Entity nodes represent people, objects, or concepts.

Defining Entity Nodes

To define an entity node, you need an entity type declaration. For example, you can declare an entity type Person by specifying the schema of the identifying attributes of a person who is an employee in a company:

entity type Person = String
bound Person = Entity

This specifies that the person’s name (String) identifies them. Given that once an entity is created it is no longer intrinsically connected to the values that identified it, it is advisable to introduce a bound (opens in a new tab) declaration when defining the schema of an entity node. For instance, the declaration bound Person = Entity ties Person to the relation Entity.
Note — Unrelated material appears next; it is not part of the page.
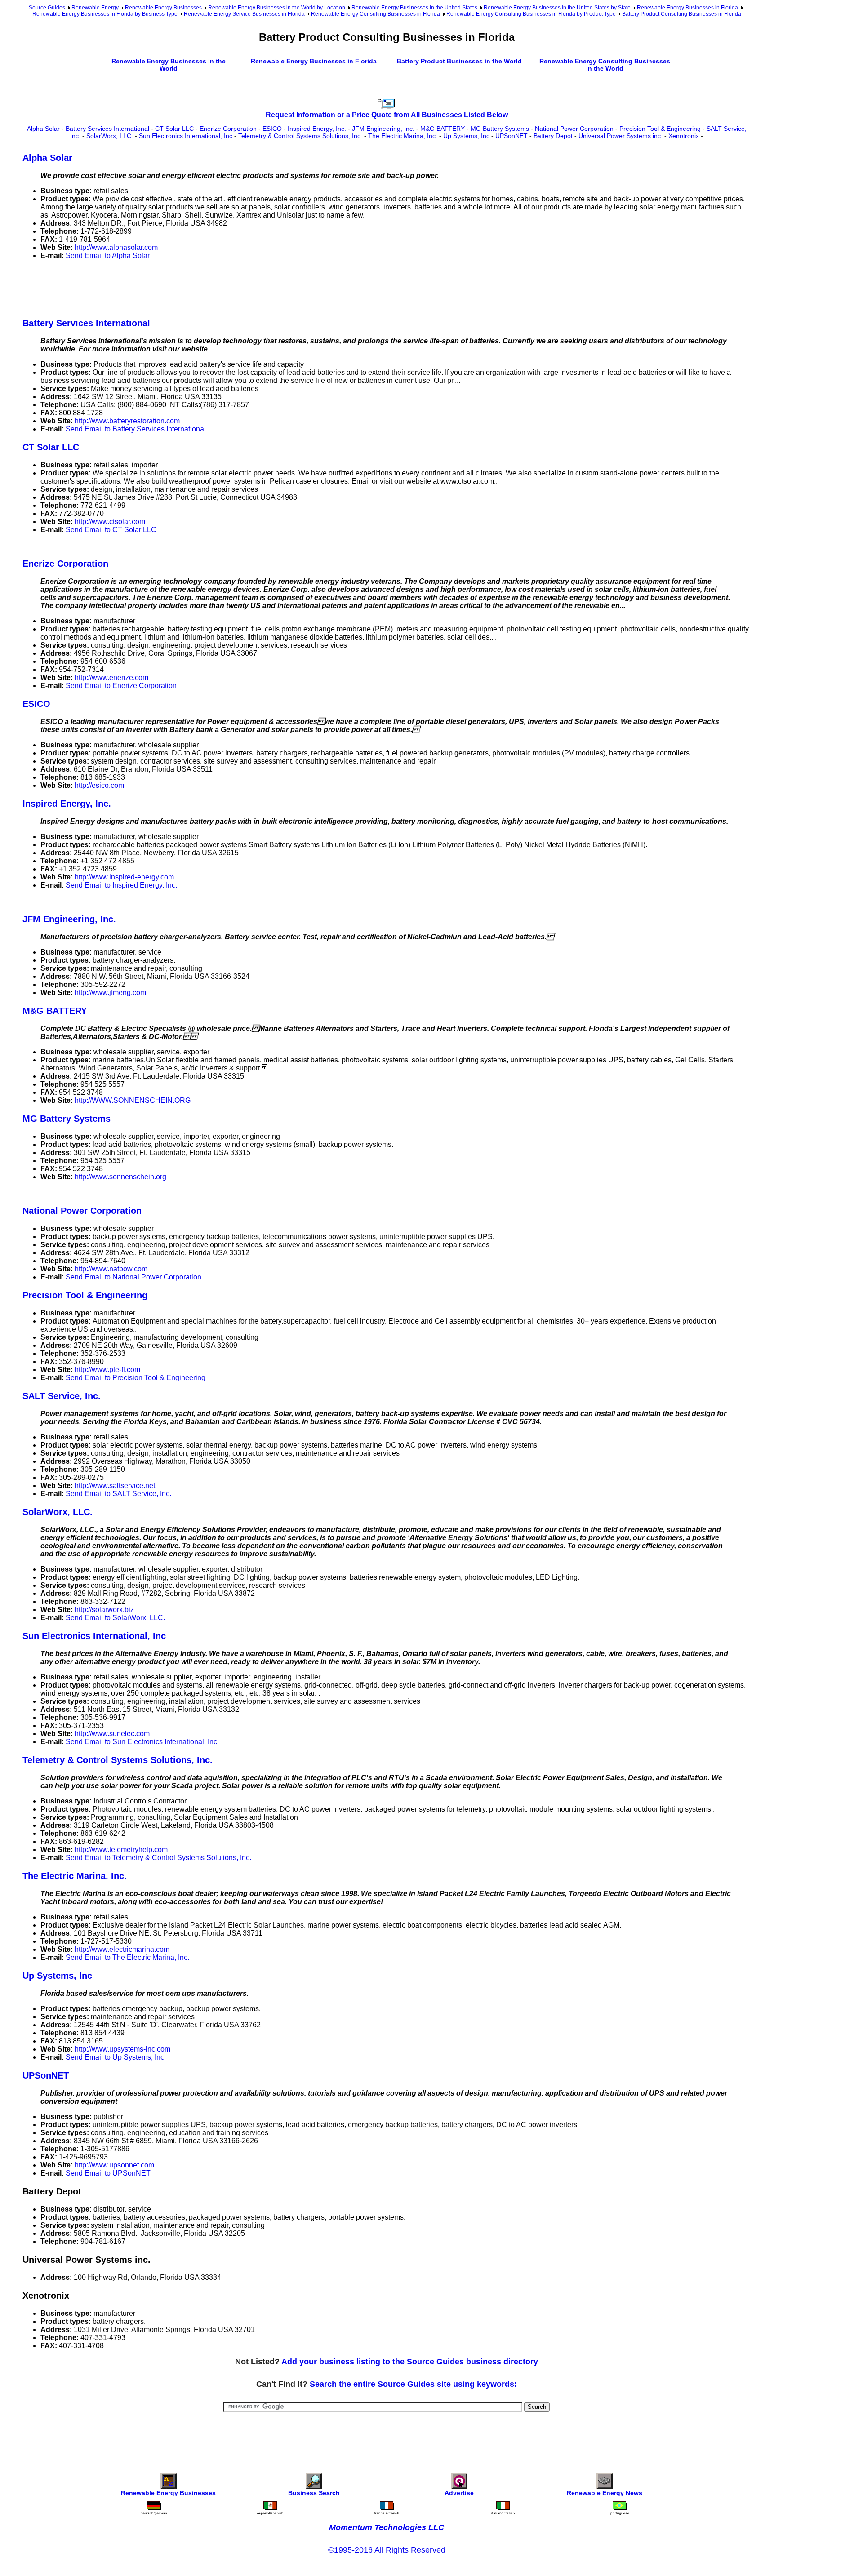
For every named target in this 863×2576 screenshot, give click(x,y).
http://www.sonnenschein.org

Every entity type declaration creates an entity constructor relation ^Person(id..., node) that maps the identifiers, id..., to a unique key, node, which will be used to reference the entity node. You can specify the data types of the identifiers in the entity type declaration (see code above). The leading caret ^ (^Person) indicates that this is a constructor relation.

Populating Entity Nodes

You can use the constructor ^Person to populate the graph with the names of people. For example:

def Person = {
    ^Person["Alice Zhao"];
    ^Person["Bob Yablonsky"];
    ^Person["Ava Nguyen"]
}

The relation Person now contains the nodes keys of the three person nodes. Here you can use point-free syntax, where the expression ^Person[id...] evaluates to the unique node key.

🔎

Typically, Rel graph nodes are uppercase, and multiword labels are linked directly with no spaces (UpperCamelCase).

What Should an Entity Node Represent?

Determining which aspects of your domain should be modeled as an entity is a design decision left to the developer.
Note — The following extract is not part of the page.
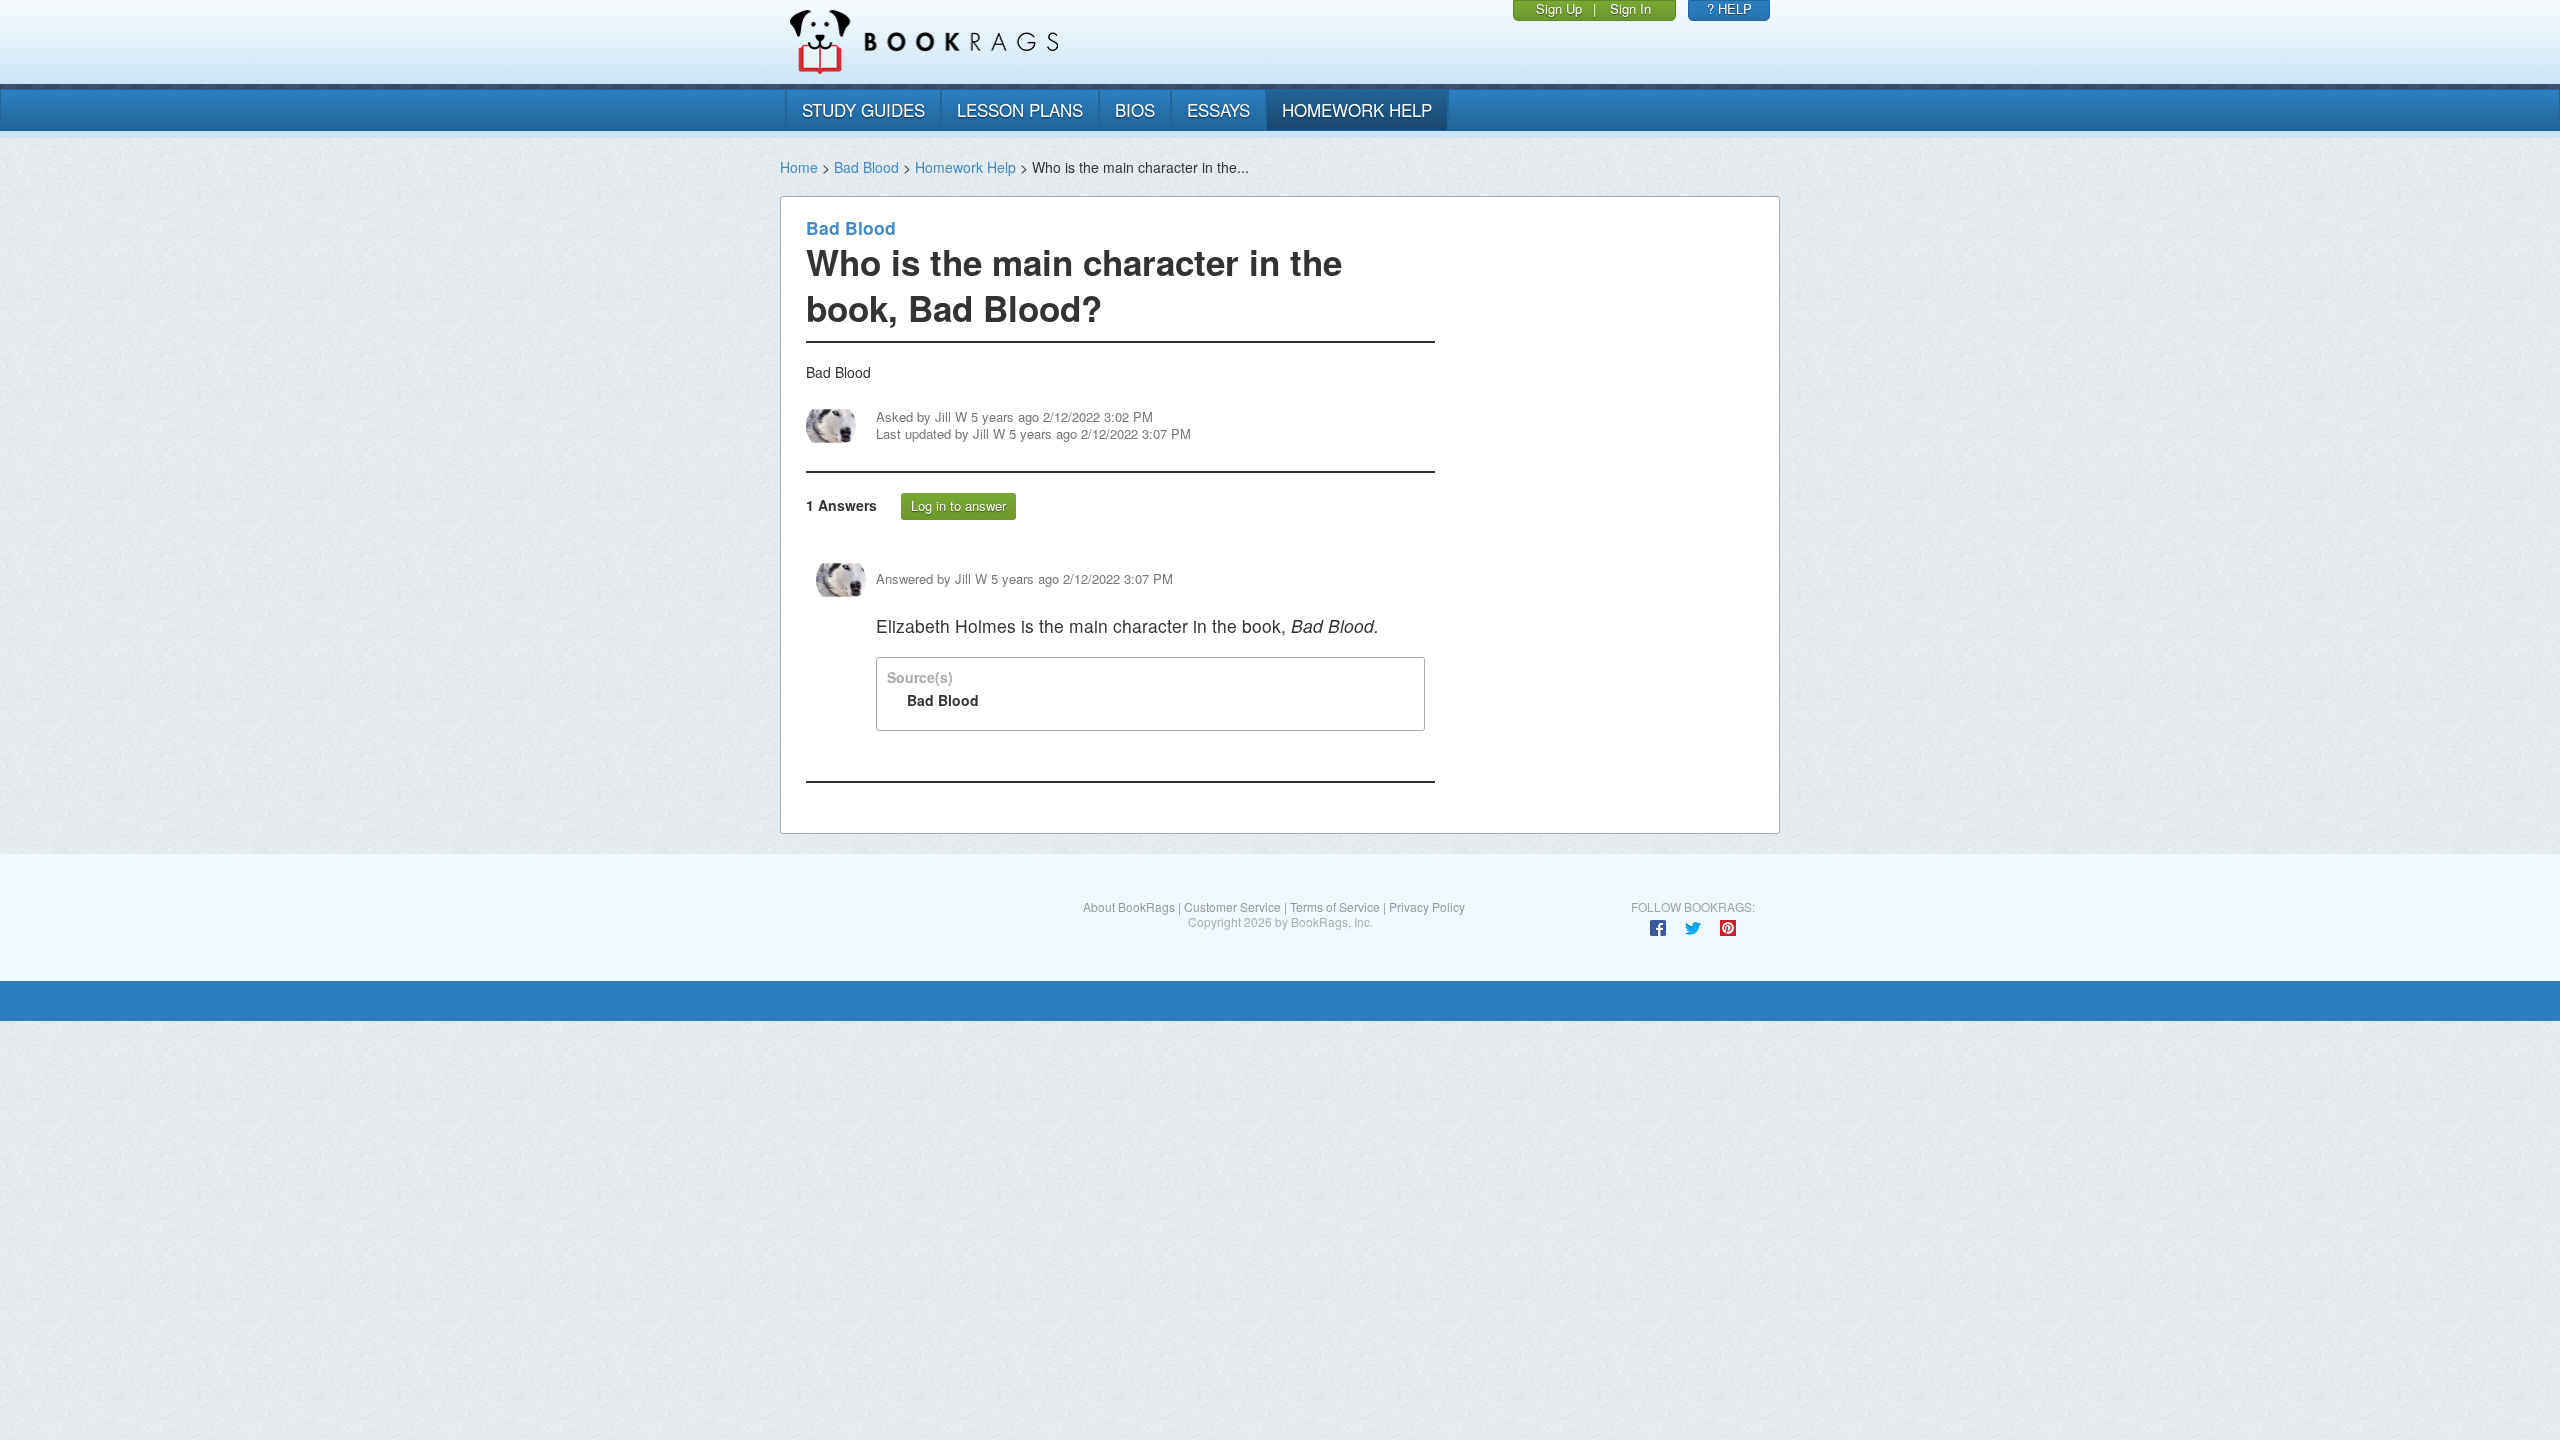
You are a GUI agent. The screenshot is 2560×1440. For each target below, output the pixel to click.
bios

Generally speaking, the following concepts are great examples of entity nodes:

  • Objects with many properties.
  • Abstract concepts that have nontrivial substructures.
  • Entities in an Entity Relationship (ER) diagram.
  • Primary keys in a relational table.
  • Subjects in the RDF triplestore (opens in a new tab).

Value Nodes

Value nodes represent data, like node property values.

Defining Value Nodes

To define a value type, you need to specify the schema. For example, here’s how to define a new value type Quarter that represents three-month periods:

from ::std::datetime import Date
 
value type Quarter = Date, Date

The code above defines Quarter by two Date values: a start date and an end date.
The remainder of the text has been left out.